Provided material:

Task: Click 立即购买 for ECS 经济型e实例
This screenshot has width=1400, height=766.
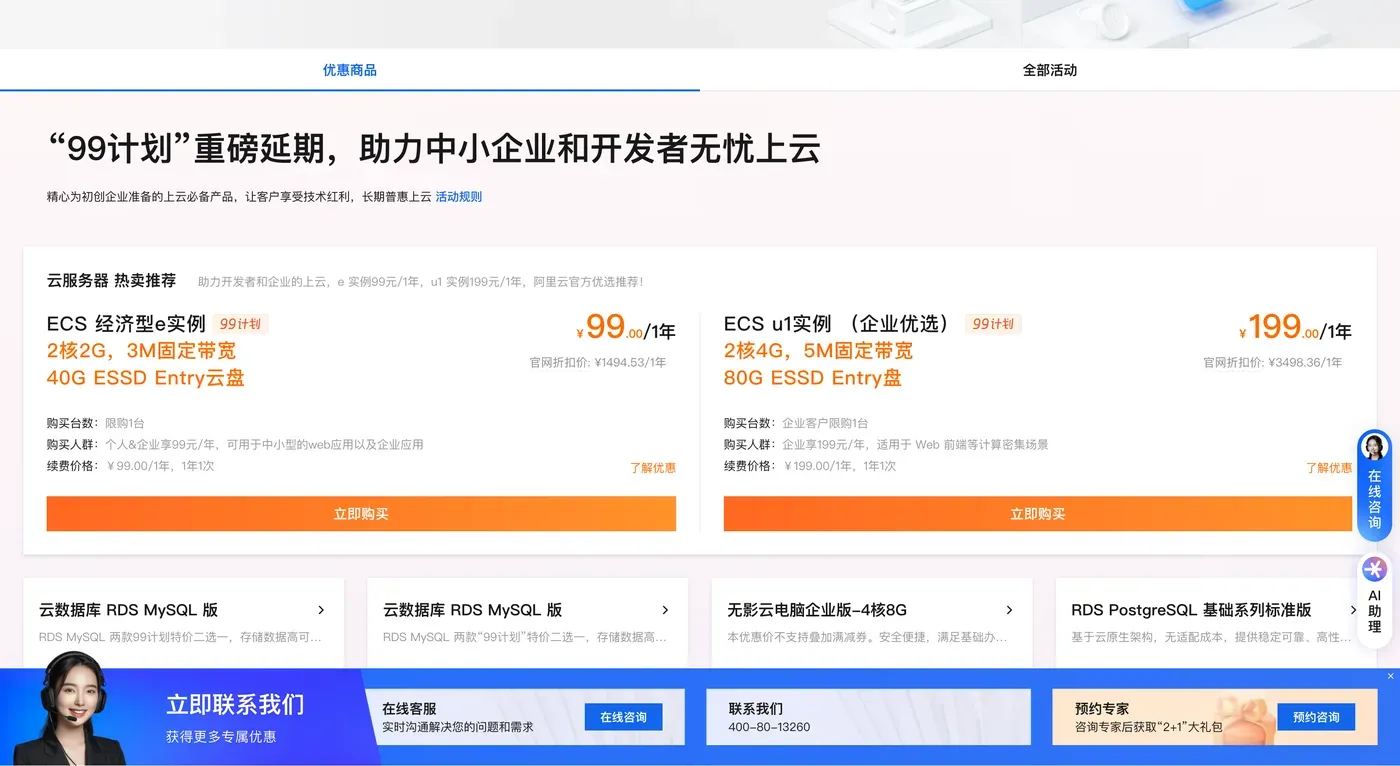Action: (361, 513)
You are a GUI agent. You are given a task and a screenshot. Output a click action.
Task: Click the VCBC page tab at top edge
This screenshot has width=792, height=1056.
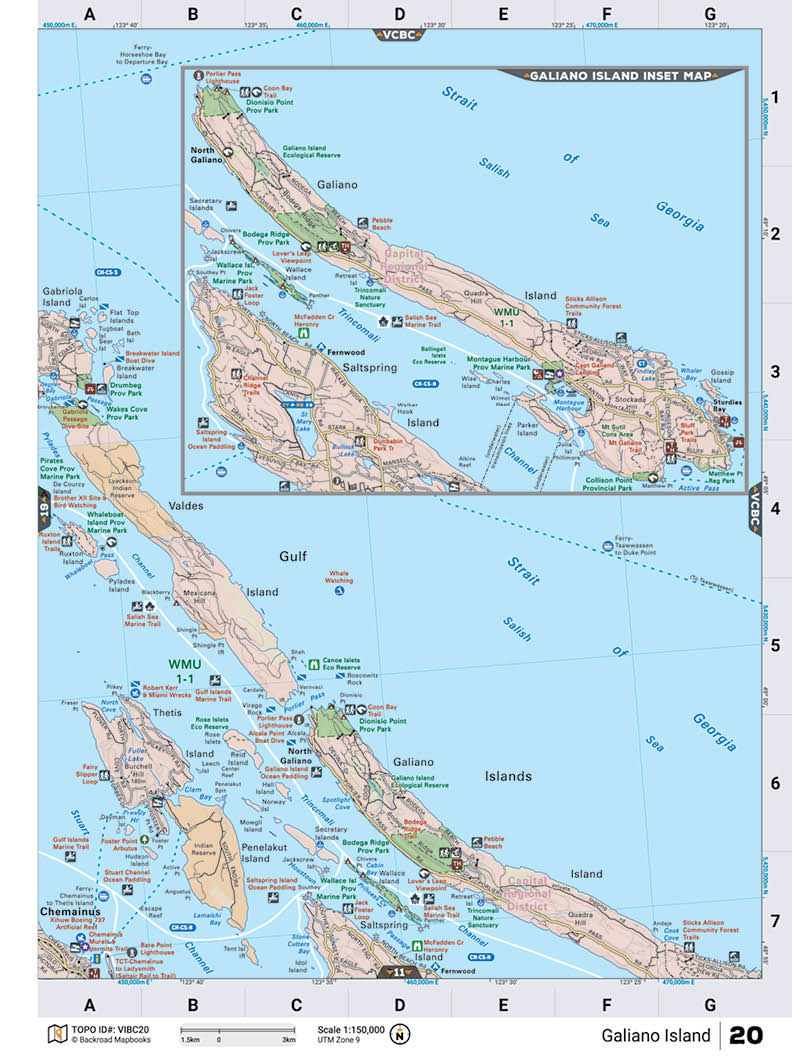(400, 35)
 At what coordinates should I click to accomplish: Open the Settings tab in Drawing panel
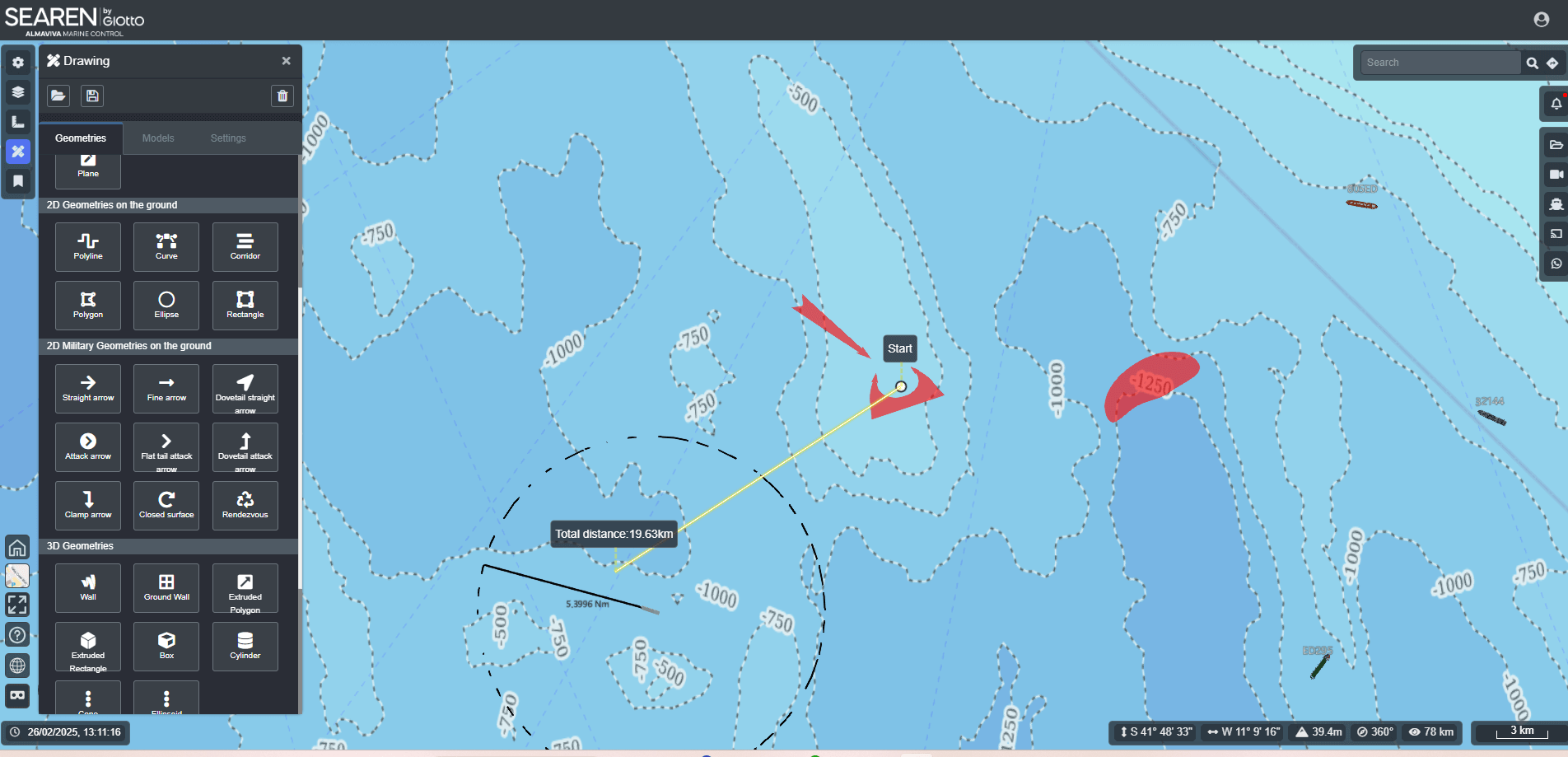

* * *

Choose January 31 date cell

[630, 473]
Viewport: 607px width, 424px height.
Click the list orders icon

...

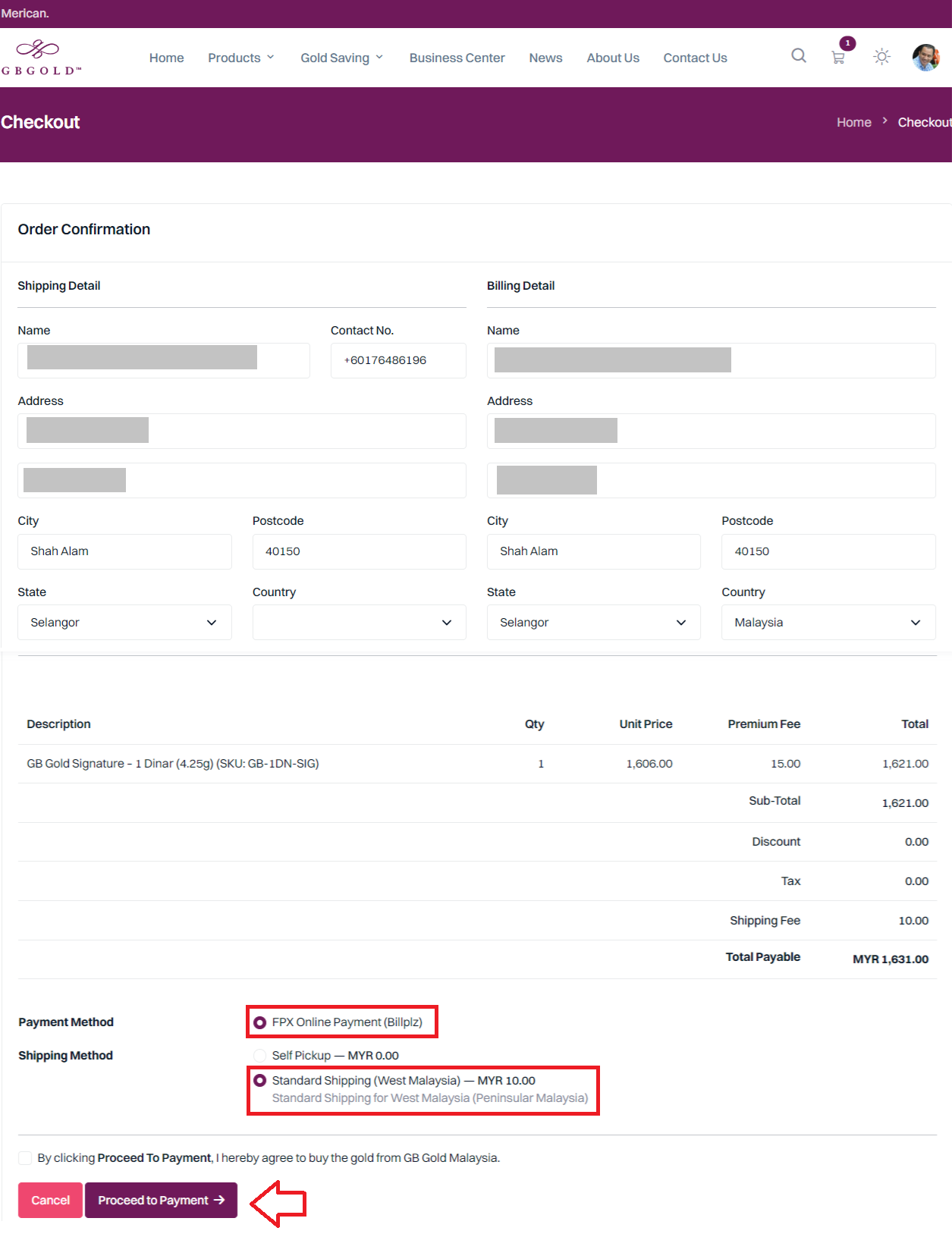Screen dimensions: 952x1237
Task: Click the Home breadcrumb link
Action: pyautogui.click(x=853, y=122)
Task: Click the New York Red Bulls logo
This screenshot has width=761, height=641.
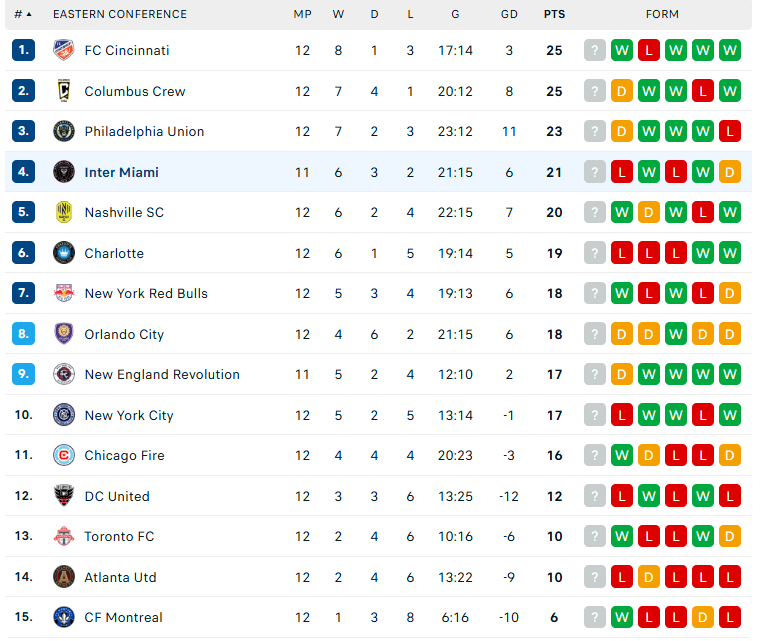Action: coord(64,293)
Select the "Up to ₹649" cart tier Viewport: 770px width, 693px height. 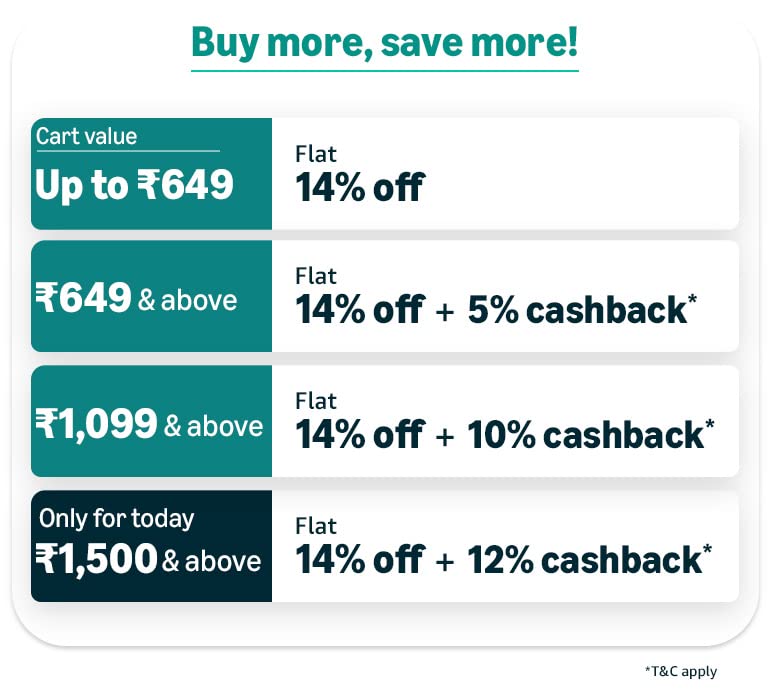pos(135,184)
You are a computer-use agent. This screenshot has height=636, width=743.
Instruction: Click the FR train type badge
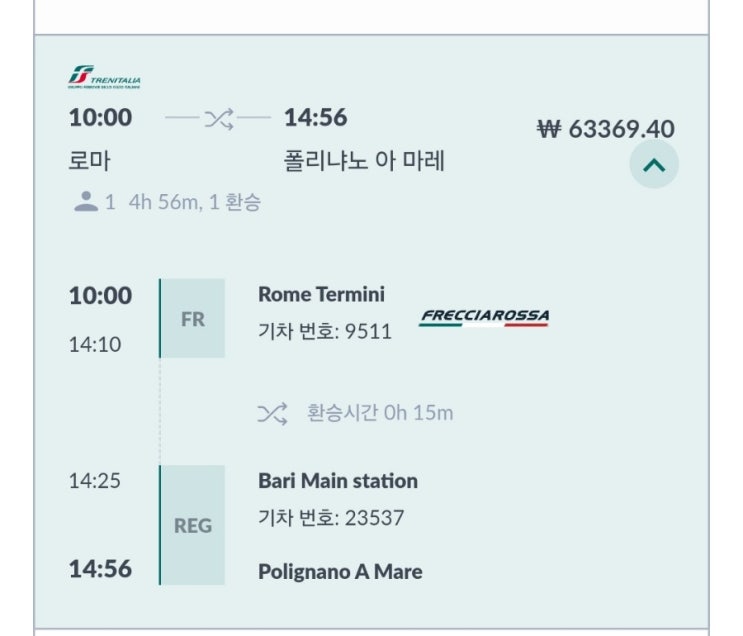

Aim of the exercise: Begin with the line above that has "You are a computer-use" and continue through the line that has "Instruction: Click the FR train type badge", setting each one down exactly. Stop there.

Expected output:
You are a computer-use agent. This screenshot has height=636, width=743.
Instruction: Click the FR train type badge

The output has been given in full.